> **Задание**: Измените часть отрывка между словами «Ее друзья попытались» и «жестокости американской жизни.» включительно: перепишите ее, поставив «Уолтер Липман» вместо «Джон Колье».

Она прибыла в Нью-Йорк 24 ноября5, где была встречена Августином и Элизабет. Вскоре после приезда она сняла студию на Четвертой авеню, 311 (северо-восточный угол Двадцать третьей стрит и Четвертой авеню), обтянула ее голубыми занавесками, обставила низкими диванами и пригласила туда своих учениц. Эту студию она назвала «Дионисион»6.

В начале 1915 года группа друзей Айседоры, среди которых были поэт Перси Маккей, фотограф Арнольд Гент, писатели Джон Колье, Уолтер Липман и Мэйбл Додж Люан, зная, что Айседора ищет поддержку для своей школы, пригласили в «Дионисион» молодого мэра — реформатора Нью-Йорка Джона Парроу Митчела. Идея состояла в том, что Айседора очарует мэра, ее маленькие ученицы станцуют для него, а он даст официальную поддержку ее работе и, может быть, предоставит для занятий подходящую сцену. Но, как часто случалось, когда Айседоре требовался покровитель, она была полна решимости обойтись без него. Она любезно встретила Митчела и его свиту, но вдруг в разговоре все услышали, как она сказала: «Кто эти люди? Что знают они об искусстве и что они могут понять в моей работе? Кто эти женщины? Жены в перьях!»7

Ее друзья попытались быстро замять неловкость и повернуть разговор в безопасное русло. Но это им удалось ненадолго. Теперь Айседора решила выступить на защиту мисс Иды Снифен, которая убила двух своих незаконнорожденных детей и теперь сидела в тюрьме. Айседора сказала: «Как, вы думаете, она себя чувствует, сидя там, взаперти? Кто может быть точно уверен в том, что именно она сделала это? Кто может поверить, что мать способна убить своих детей… эти несчастные создания? Я хотела бы пойти к ней и посидеть рядом…»8 Джон Колье объяснил Айседоре, что помилование не входит в компетенцию мэра.

Тогда Айседора стала разглагольствовать перед мэром об образовании, которое получили ее ученицы, противопоставляя его жестокости американской жизни.

Митчел, надеясь все же восстановить дружескую атмосферу своего официального визита, попросил показать работу Айседоры, на что она холодно ответила: «Не думаю, что детям сейчас хочется танцевать».

> **Доступные данные**:
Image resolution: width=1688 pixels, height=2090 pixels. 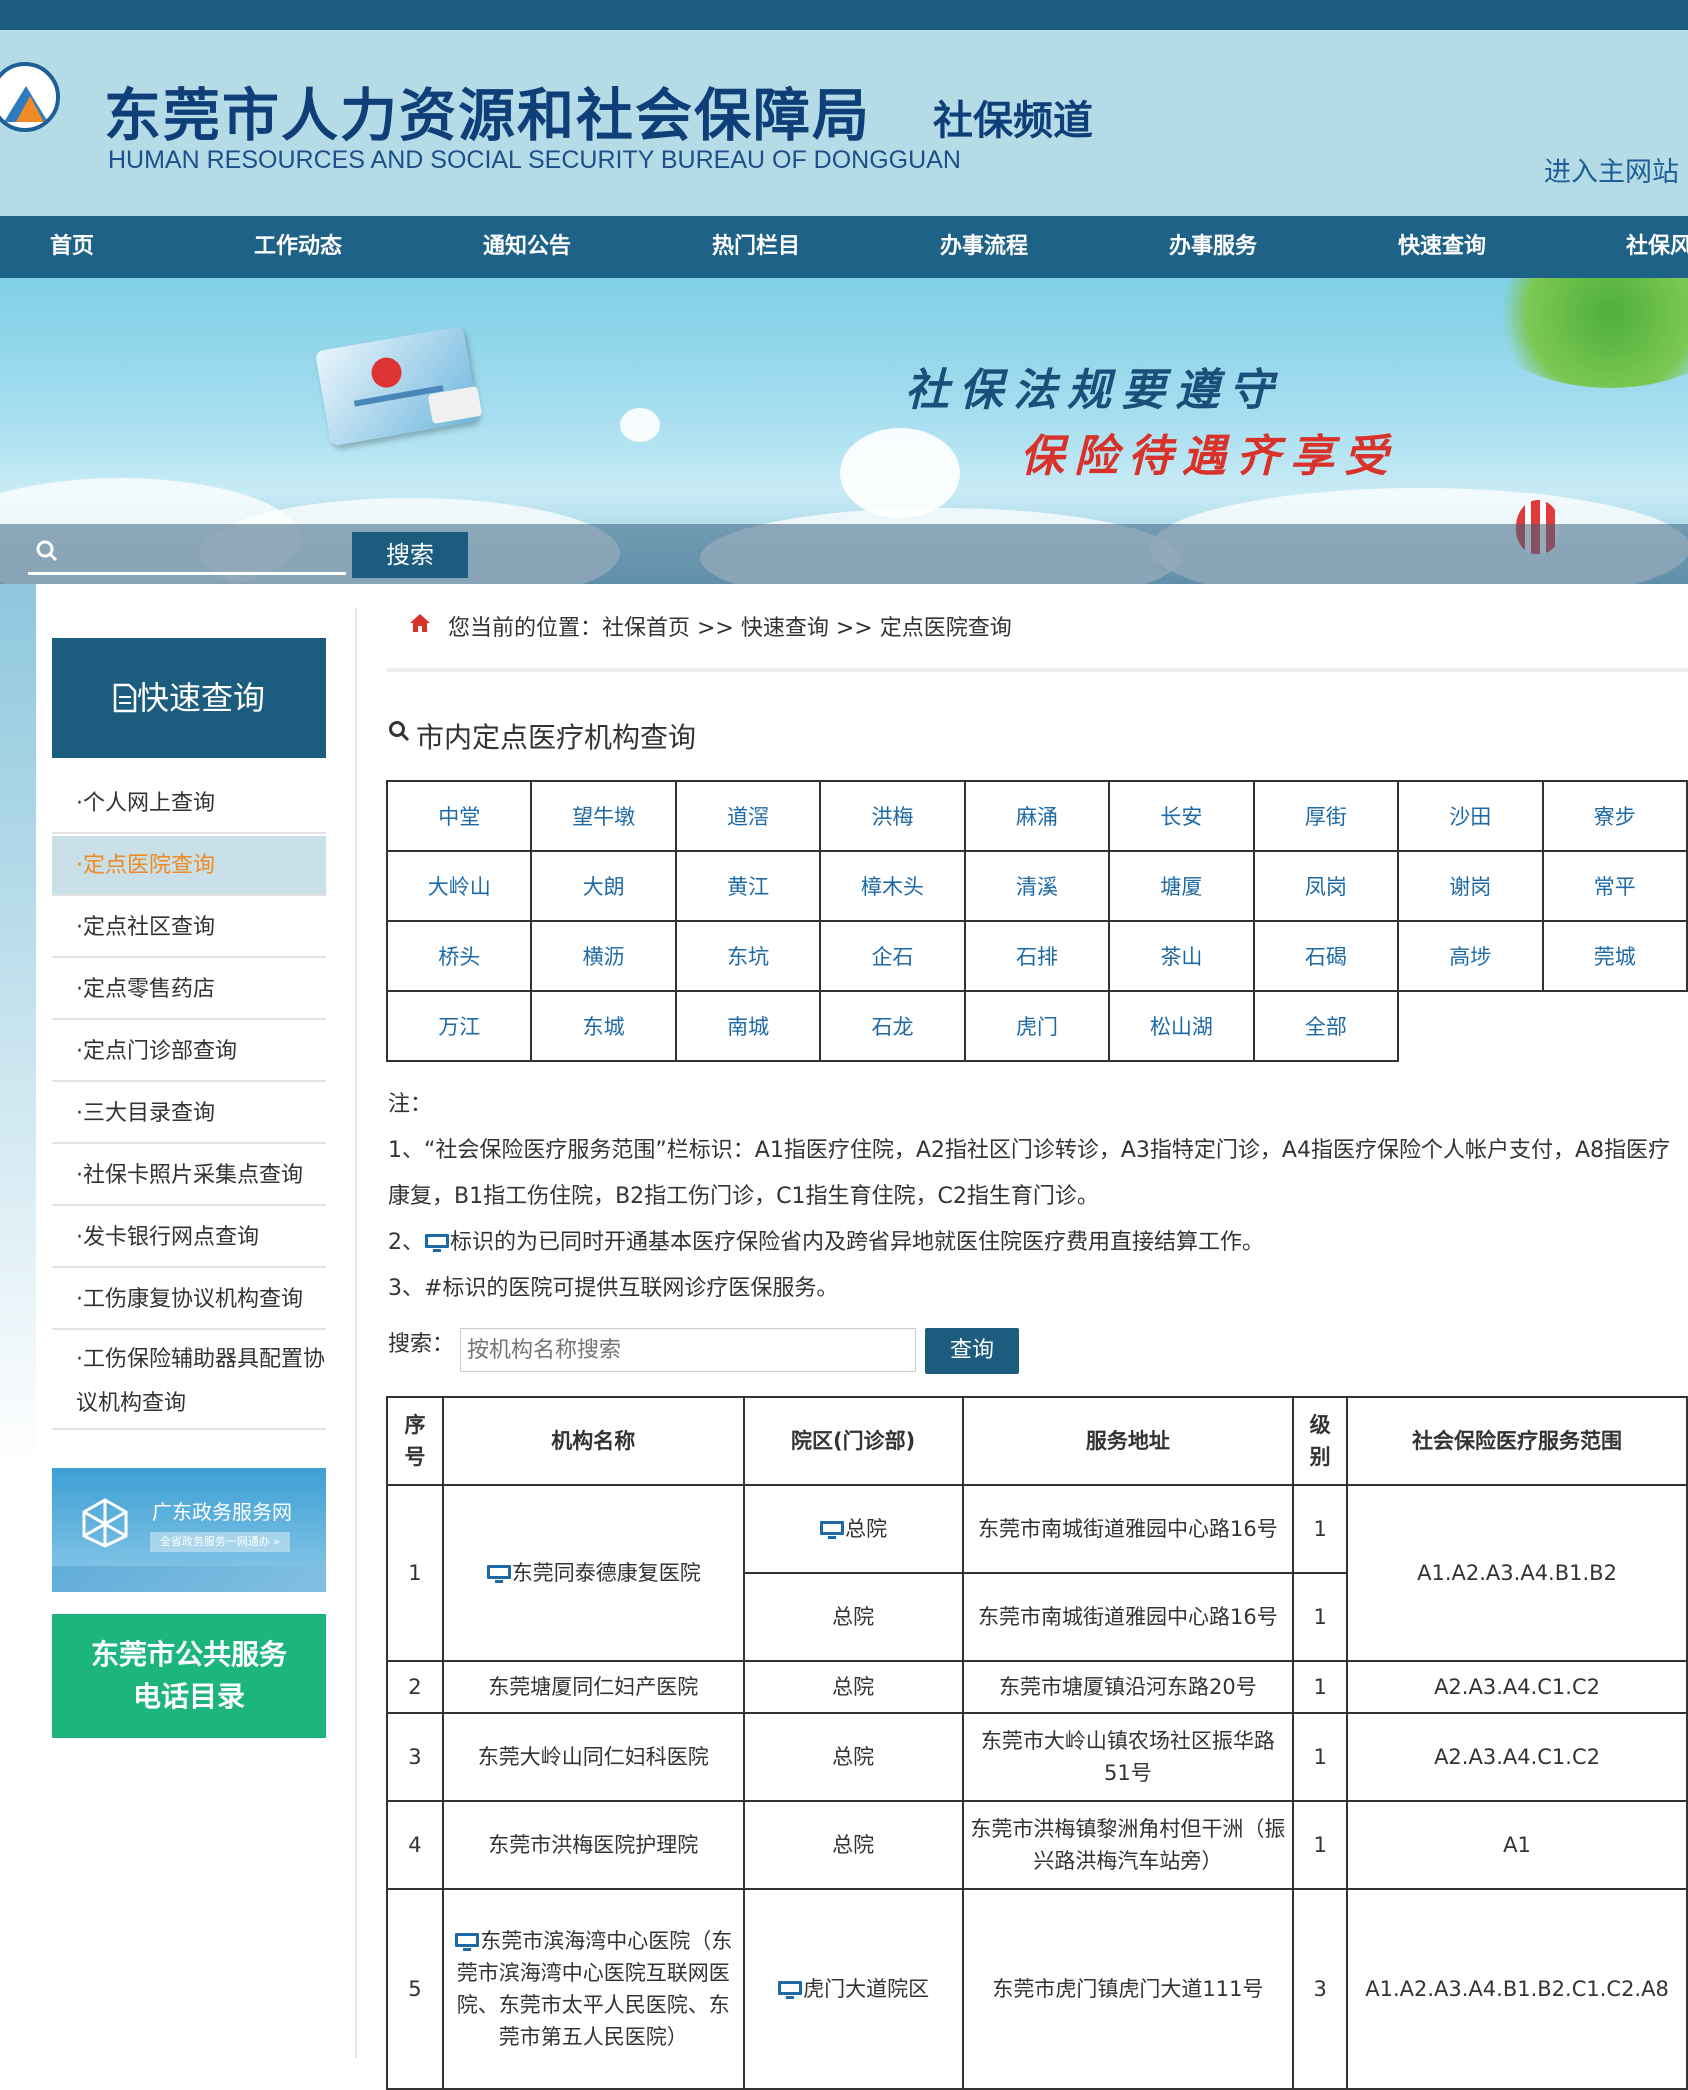 What do you see at coordinates (984, 247) in the screenshot?
I see `nav-process: 办事流程` at bounding box center [984, 247].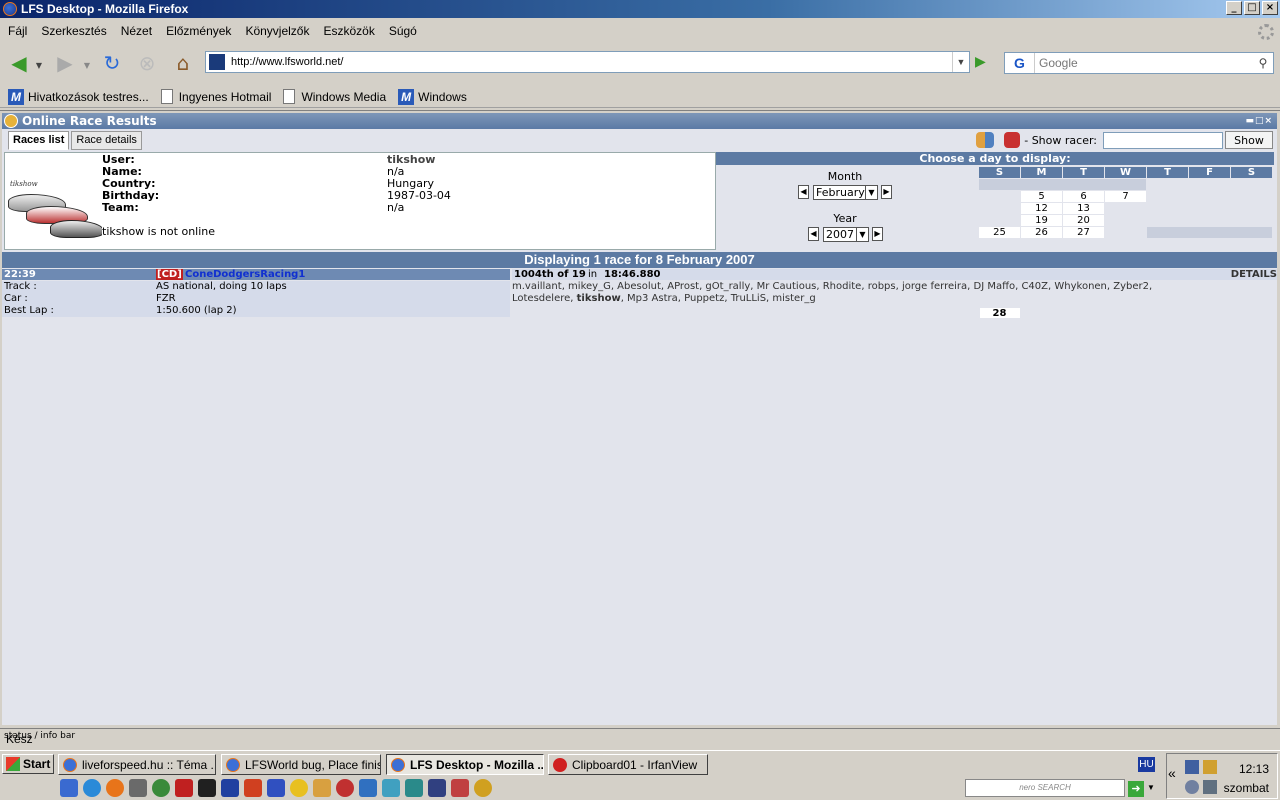 The image size is (1280, 800). Describe the element at coordinates (183, 63) in the screenshot. I see `home-icon: ⌂` at that location.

> **Ответ**:
Ее друзья попытались быстро замять неловкость и повернуть разговор в безопасное русло. Но это им удалось ненадолго. Теперь Айседора решила выступить на защиту мисс Иды Снифен, которая убила двух своих незаконнорожденных детей и теперь сидела в тюрьме. Айседора сказала: «Как, вы думаете, она себя чувствует, сидя там, взаперти? Кто может быть точно уверен в том, что именно она сделала это? Кто может поверить, что мать способна убить своих детей… эти несчастные создания? Я хотела бы пойти к ней и посидеть рядом…»8 Уолтер Липман объяснил Айседоре, что помилование не входит в компетенцию мэра.

Тогда Айседора стала разглагольствовать перед мэром об образовании, которое получили ее ученицы, противопоставляя его жестокости американской жизни.